Automatic configuration

Predefined models declare default parameters that should give solid performance out of the box. To enable automatic configuration, use the --auto_config flag:

onmt-main train_and_eval --model_type Transformer --config my_data.yml --auto_config

The user provided my_data.yml file will minimaly require the data configuration. You might want to also configure checkpoint related settings, the logging frequency, and the number of training steps.

At the start of the training, the configuration values actually used will be logged. If you want to change some of them, simply add the parameter in your configuration file to override the default value.

Note : default training values usually assume GPUs with at least 8GB of memory and a large system memory:

  • If you encounter GPU out of memory issues, try overriding batch_size to a lower value.
  • If you encounter CPU out of memory issues, try overriding sample_buffer_size to a fixed value.

Multiple configuration files

The command line accepts multiple configuration files so that some parts can be made reusable, e.g:

onmt-main [...] --config config/opennmt-defaults.yml config/optim/adam_with_decay.yml \

If a configuration key is duplicated, the value defined in the rightmost configuration file has priority.
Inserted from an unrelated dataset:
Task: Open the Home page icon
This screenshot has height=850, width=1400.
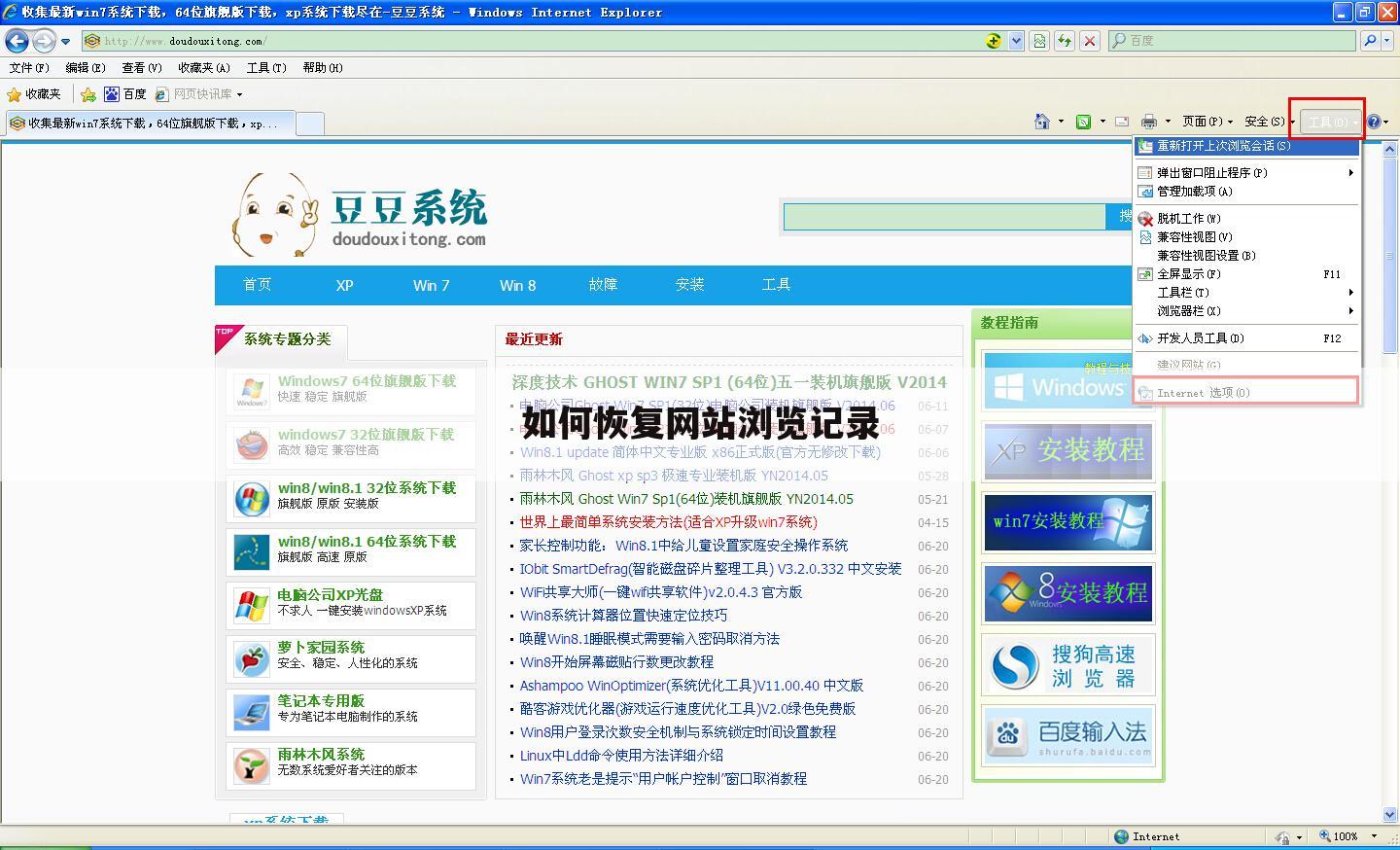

If you are unsure about the configuration that is actually used or simply prefer working with a single file, consider using the merge_config script:

onmt-merge-config config/opennmt-defaults.yml config/optim/adam_with_decay.yml \
    config/data/toy-ende.yml > config/my_config.yml

TensorFlow session

The command line option --session_config can be used to configure the TensorFlow session that is created to execute TensorFlow graphs. The option takes a file containing a tf.ConfigProto message serialized in text format.

Here is an example to enable the allow_growth GPU option:

$ cat config/session_config.txt
gpu_options {
  allow_growth: true
onmt-main [...] --session_config config/session_config.txt

For possible options and values, see the tf.ConfigProto file.